While the Zulus crossed swords with the British and the Boers, other misfits came into Swaziland undetected by the preoccupied warrior-tribe. Land-hungry farmers, bounty-hungry hunters, and money-hungry traders all put pressure on the land and its people.
Soon, random leases were being granted to random Europeans. So the British stepped in and wrested control. In the ensuing Swaziland Convention of 1881, “independence” was just a word thrown on paper. With contracted borders, Swaziland gave in to an official British takeover after the Second Boer War at the turn of the 20th century.
Much of the land, however, remained in foreign hands. To get it back, King Labotsibeni encouraged Swazis to buy it back, prompting many locals to move to South Africa, where they worked in diamond mines. By 1968, when Britain officially granted Swaziland independence after 66 years of rule, more than two-thirds of the land had either been bought back or handed back by the British. Some streets in Mbabane still have their colonial-era names—recognition of the people’s gratitude for a peaceful handover.
But Swaziland’s constitution was still British in spirit, so King Sobhuza II suspended it with plans to draft another more suited to Swazi culture. In 1977, a new constitution was presented, giving total power to the king. Sobhuza died in 1982 and was replaced in 1986 by King Mswati after a four-year period of regency.

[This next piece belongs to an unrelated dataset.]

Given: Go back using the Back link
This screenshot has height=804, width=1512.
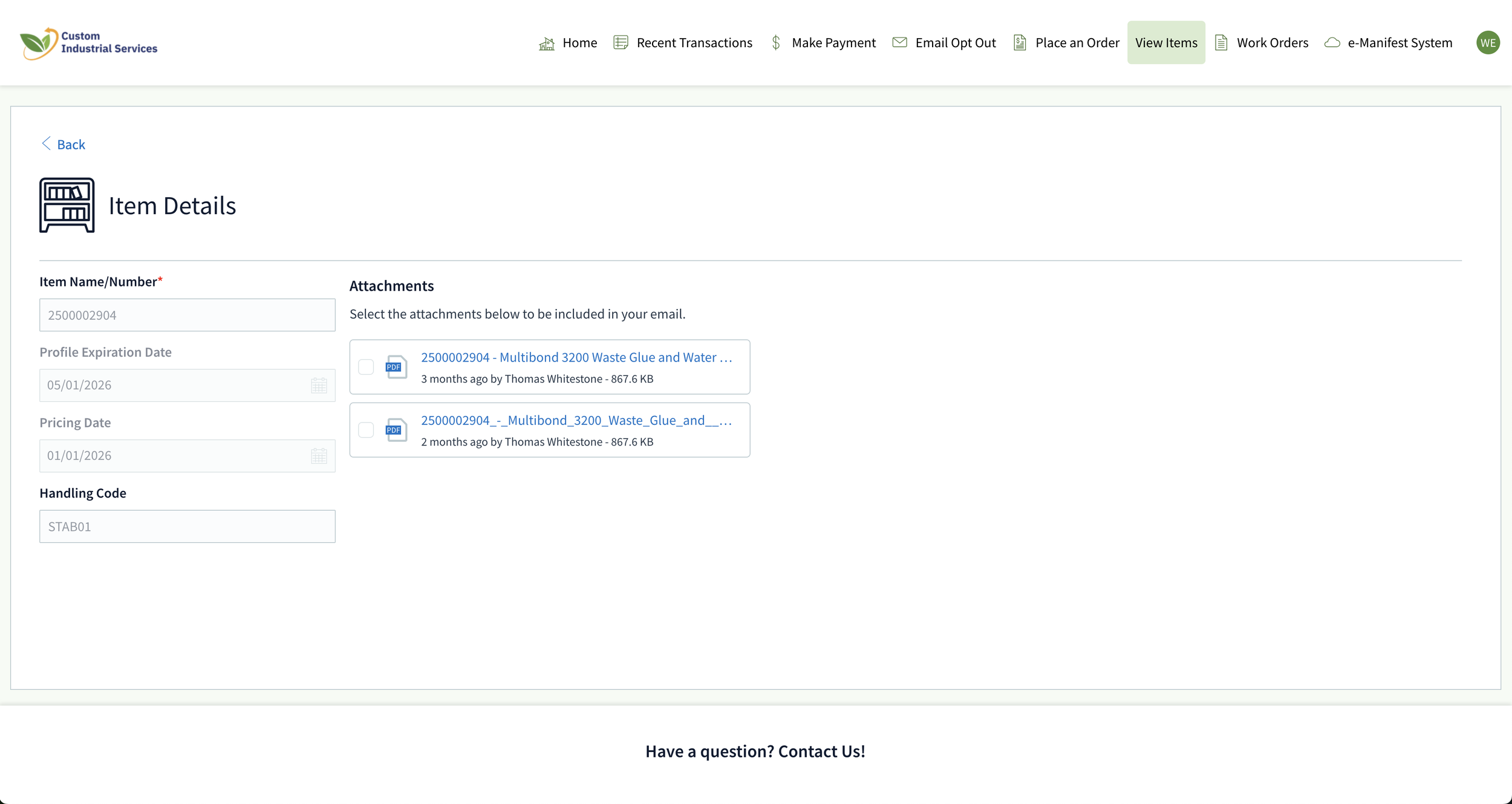Looking at the screenshot, I should click(64, 144).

King Mswati forbids opposition parties. In 1995, this led to student uprisings and strikes. Leaders of Mozambique and South Africa stepped in to try to sway Mswati toward democracy, but to no effect. Since then, the king and Swaziland’s pro-democracy groups have engaged in public debate over policy. For instance, the latter refuse to recognize the Public Order Act, which criminalizes the formation of political parties and requires that public meetings be approved by the police.